As a pilot scheme in Kent was found to have repatriated just one family of asylum seekers, people across Britain volunteered to take the money off the government's hands and be gone by sunrise.
Tom Logan, a trainee solicitor from Finsbury Park, said: "If it's just a case of making more room then I'd be delighted to vacate my smelly, noisy little corner of the country.
"A million pounds would be nice, but to be honest I'd do it for a plane ticket, my first month's rent and a serviceable ice cream van."
Wayne Hayes, a salesman from Ashford, said: "If the government is going to bribe people to leave the country then it should be bribing the indigenous population.

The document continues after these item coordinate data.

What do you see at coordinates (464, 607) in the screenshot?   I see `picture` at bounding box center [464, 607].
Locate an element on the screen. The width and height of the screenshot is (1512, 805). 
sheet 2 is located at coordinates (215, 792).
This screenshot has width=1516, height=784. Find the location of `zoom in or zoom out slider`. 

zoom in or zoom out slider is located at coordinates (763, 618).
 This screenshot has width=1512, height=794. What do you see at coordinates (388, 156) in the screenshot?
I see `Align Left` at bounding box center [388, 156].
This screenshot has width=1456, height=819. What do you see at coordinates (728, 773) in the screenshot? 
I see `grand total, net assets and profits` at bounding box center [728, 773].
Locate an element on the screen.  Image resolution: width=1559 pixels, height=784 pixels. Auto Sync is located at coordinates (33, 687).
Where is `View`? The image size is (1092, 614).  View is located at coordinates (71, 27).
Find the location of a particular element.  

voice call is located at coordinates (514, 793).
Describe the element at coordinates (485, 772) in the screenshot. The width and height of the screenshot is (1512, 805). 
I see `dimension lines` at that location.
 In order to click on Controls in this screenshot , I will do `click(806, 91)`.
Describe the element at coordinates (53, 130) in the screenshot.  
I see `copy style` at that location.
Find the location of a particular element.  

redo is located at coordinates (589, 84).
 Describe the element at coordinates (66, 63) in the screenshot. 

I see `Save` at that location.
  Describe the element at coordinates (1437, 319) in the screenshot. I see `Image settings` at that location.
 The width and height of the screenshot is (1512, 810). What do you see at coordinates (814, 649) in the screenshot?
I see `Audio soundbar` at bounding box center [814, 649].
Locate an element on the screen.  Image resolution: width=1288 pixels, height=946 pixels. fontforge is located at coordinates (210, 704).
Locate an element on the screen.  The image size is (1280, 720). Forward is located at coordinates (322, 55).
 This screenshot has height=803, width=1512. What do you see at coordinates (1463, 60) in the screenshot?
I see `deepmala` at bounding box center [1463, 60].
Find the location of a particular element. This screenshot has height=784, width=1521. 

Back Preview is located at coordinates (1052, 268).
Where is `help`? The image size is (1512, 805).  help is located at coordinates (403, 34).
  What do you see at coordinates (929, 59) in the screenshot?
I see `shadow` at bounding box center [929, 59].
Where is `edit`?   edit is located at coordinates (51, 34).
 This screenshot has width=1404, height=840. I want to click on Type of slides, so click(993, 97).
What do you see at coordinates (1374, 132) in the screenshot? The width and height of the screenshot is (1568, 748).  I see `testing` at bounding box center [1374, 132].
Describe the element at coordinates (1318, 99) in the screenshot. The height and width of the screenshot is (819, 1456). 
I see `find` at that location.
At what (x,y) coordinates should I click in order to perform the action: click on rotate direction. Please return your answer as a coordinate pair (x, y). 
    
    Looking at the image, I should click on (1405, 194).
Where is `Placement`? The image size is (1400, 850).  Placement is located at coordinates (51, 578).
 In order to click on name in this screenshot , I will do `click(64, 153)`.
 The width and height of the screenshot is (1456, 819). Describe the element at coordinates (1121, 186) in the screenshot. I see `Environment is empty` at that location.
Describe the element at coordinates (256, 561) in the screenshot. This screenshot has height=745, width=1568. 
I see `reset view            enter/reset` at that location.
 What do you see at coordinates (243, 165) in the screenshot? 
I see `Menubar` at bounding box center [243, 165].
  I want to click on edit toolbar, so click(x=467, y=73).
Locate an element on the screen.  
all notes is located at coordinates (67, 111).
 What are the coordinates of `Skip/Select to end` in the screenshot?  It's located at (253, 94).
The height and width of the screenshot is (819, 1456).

"I've been working hard and paying my taxes for 20 years and I am extremely angry that a large portion of it is not being used to get me the hell out of here."
He added: "Coming over here, living in our immigration centres, being soaked by our rain and abused by our racists. Bloody cheek.
"Let them spend four hours on the M25 while the two sides of their brain debate which talent show they're going to watch when they get home."
Margaret Gerving, a retired headmistress from Salisbury, said: "If you want me to dress all foreign and pretend I don't speak English then just say the word."